:: Selected text ::
Learning to Think Spatially: A Critical Approach to Geography Education

Space: Innate or Learned?

Are spatial capabilities genetic or learned? The central question is whether individuals are born with predetermined schemas for understanding their surroundings or if their minds are like blank pages, shaped by experience. Piaget’s genetic theory, while useful in its time, proposed a basic model where infants progressively grasp geometric properties of space through an evolutionary process. This model has influenced how we understand basic representations of geographic space in learners. However, cultural context significantly shapes spatial representations, and our thinking is not neutral or isotropic.

According to Moles, our spatial conceptions are governed by two primary grammars: an egocentric system with the self as the center, and a Cartesian system referencing an external observer. These systems can be seen as representing intuitive logic and scientific knowledge, respectively.

Understanding Geography: Knowledge, Skills, or Social Change?

Is the goal to know geography, learn to be a geographer, learn to observe space, or use spatial thinking to change society? Three distinct approaches emerge:

  1. Encyclopedic Knowledge: This approach equates geographical knowledge with encyclopedic information, treating space as an objective, absolute entity. The Latin etymology of “space” (spatium) refers to what is measured by a step, while the Greek root (choré) signifies place. Traditional school geography often maintains this descriptive, objective view of space.
:::
:: Supplied entries ::
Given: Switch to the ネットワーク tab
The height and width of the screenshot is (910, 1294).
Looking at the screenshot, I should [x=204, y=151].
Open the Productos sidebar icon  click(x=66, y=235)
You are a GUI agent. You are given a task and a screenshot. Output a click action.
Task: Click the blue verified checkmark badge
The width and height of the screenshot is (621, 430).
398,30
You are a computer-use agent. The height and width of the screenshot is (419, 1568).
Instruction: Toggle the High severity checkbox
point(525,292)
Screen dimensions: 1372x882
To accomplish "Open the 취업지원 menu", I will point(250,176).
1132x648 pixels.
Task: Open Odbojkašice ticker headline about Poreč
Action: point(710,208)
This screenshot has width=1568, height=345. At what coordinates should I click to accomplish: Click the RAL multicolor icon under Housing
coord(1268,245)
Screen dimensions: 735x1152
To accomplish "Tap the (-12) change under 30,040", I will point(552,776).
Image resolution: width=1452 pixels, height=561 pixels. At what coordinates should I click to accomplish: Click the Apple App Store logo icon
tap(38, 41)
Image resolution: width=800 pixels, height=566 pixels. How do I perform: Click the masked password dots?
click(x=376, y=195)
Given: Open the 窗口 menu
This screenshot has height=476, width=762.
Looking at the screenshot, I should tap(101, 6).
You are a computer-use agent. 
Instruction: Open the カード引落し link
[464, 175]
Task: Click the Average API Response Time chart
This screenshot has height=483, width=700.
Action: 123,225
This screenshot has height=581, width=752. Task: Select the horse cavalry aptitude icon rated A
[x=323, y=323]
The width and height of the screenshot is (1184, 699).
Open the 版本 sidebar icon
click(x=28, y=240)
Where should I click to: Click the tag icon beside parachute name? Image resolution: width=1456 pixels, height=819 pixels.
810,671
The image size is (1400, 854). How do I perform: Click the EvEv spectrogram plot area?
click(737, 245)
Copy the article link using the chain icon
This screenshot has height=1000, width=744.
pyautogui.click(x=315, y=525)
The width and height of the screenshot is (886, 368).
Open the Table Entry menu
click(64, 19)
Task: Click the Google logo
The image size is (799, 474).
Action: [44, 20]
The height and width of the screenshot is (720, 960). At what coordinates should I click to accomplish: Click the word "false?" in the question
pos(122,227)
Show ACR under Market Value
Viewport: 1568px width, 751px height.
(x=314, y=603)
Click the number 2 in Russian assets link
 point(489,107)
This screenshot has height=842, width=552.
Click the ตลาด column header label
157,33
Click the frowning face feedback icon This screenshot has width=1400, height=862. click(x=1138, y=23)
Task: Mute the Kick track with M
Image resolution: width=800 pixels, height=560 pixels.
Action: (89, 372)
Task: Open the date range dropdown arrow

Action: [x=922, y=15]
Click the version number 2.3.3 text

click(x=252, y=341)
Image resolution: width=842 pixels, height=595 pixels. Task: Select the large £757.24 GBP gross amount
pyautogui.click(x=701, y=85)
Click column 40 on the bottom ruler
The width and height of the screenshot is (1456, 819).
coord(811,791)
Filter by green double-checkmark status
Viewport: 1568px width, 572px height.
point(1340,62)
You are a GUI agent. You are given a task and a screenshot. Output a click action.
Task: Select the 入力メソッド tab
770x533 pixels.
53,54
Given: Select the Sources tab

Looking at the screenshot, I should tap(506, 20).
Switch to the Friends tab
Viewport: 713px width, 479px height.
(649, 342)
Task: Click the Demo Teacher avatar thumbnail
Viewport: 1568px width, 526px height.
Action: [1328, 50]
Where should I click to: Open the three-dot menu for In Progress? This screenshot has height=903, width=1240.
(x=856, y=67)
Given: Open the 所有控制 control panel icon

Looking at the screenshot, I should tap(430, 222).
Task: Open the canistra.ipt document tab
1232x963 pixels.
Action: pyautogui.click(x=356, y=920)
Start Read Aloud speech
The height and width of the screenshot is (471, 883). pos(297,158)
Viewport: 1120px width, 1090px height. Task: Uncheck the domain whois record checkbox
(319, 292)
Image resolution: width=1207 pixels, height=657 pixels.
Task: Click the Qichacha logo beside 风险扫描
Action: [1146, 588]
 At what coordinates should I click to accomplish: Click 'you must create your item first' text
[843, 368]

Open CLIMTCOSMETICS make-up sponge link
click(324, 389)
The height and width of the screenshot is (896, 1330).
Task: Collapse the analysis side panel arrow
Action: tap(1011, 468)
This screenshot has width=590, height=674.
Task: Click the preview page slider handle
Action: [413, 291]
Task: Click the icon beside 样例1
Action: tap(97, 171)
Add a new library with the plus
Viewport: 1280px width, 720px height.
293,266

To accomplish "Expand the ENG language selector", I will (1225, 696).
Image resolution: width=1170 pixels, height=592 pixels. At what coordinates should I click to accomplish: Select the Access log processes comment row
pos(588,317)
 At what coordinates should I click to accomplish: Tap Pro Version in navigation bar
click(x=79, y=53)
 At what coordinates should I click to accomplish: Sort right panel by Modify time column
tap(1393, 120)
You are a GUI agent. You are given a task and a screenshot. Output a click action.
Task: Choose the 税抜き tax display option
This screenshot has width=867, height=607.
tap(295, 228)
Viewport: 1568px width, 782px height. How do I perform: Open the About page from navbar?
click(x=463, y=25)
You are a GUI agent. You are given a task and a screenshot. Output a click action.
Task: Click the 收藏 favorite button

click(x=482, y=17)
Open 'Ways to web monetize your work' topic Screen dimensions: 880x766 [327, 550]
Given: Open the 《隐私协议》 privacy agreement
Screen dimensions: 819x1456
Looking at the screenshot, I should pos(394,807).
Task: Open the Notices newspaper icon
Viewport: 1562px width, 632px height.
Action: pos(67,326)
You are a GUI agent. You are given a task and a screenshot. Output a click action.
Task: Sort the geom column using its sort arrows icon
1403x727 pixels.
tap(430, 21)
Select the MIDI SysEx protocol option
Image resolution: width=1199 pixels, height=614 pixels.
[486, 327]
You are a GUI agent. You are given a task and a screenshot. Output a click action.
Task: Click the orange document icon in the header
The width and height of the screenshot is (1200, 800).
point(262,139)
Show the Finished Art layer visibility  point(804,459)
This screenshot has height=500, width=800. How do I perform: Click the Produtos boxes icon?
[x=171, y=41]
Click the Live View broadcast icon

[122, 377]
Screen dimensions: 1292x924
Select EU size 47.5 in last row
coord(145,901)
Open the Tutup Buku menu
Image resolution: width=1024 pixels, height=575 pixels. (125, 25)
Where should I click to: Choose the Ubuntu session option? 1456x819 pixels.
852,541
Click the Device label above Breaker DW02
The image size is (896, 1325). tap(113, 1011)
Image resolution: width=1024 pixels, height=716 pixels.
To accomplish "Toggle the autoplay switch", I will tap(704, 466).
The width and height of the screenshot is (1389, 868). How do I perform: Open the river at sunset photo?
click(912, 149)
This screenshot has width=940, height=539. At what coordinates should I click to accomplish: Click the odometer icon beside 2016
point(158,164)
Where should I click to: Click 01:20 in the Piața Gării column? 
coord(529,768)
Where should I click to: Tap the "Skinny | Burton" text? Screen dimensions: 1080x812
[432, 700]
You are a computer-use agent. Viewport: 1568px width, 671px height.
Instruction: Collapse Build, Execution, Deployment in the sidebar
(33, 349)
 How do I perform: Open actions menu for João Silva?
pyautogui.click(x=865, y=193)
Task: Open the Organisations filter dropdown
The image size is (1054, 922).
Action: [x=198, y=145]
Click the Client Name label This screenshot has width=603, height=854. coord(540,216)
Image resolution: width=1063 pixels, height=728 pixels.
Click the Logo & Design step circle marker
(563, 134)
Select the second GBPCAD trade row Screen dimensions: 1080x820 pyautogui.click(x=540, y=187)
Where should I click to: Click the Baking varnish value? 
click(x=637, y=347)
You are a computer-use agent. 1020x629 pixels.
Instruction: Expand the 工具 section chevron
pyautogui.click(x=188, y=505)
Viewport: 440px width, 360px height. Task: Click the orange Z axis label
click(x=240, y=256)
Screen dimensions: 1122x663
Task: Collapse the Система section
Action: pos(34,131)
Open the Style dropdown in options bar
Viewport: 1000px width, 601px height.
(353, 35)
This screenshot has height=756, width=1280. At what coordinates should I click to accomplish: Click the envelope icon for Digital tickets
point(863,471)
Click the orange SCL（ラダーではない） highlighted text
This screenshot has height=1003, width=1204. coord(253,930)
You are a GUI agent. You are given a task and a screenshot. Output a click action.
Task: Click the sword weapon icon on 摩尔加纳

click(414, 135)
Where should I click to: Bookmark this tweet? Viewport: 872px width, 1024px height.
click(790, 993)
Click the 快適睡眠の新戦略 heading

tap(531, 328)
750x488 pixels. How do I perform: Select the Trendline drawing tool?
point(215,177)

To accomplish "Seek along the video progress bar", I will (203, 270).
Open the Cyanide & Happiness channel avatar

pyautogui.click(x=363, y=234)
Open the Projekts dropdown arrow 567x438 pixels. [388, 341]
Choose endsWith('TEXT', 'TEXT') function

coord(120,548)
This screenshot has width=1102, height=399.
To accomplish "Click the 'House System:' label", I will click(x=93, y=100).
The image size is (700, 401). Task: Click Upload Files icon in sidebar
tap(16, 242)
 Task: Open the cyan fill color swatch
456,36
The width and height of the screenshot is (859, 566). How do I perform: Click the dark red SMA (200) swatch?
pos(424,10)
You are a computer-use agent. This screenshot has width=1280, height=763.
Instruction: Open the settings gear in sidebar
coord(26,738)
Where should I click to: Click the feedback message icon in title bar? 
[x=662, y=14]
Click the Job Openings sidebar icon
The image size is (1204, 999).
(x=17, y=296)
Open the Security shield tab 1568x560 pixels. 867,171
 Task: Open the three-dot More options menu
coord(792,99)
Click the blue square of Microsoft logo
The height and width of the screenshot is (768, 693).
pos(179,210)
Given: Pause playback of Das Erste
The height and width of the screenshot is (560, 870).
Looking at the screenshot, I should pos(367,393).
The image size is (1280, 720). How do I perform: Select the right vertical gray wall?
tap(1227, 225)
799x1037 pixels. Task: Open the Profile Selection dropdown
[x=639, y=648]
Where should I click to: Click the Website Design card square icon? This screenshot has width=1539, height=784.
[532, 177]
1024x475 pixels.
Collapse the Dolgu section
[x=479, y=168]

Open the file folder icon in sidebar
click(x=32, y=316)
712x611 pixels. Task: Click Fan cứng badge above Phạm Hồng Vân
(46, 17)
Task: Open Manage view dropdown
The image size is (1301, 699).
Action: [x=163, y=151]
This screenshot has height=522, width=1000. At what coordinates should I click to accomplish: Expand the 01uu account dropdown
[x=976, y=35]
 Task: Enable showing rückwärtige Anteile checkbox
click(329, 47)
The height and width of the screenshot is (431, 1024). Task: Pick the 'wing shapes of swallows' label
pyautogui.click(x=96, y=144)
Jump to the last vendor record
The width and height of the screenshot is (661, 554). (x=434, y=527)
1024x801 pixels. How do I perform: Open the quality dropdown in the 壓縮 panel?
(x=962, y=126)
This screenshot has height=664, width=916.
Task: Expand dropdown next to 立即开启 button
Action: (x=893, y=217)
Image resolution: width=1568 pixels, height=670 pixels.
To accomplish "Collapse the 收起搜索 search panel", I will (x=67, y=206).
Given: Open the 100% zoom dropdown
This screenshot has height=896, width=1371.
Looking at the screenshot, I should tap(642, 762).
:::
• [Work to complete]:
A: Rewrite the stretch of the text on spatial thinking from "Are spatial capabilities" through "scientific knowledge, respectively.", putting "empty slates" in place of "blank pages".
B: In the text on spatial thinking, what does the Greek root of "space" signify?
These entries were drawn from a separate source.

• [Solutions in order]:
A:
Are spatial capabilities genetic or learned? The central question is whether individuals are born with predetermined schemas for understanding their surroundings or if their minds are like empty slates, shaped by experience. Piaget’s genetic theory, while useful in its time, proposed a basic model where infants progressively grasp geometric properties of space through an evolutionary process. This model has influenced how we understand basic representations of geographic space in learners. However, cultural context significantly shapes spatial representations, and our thinking is not neutral or isotropic.

According to Moles, our spatial conceptions are governed by two primary grammars: an egocentric system with the self as the center, and a Cartesian system referencing an external observer. These systems can be seen as representing intuitive logic and scientific knowledge, respectively.

B: The Greek root, choré, signifies place.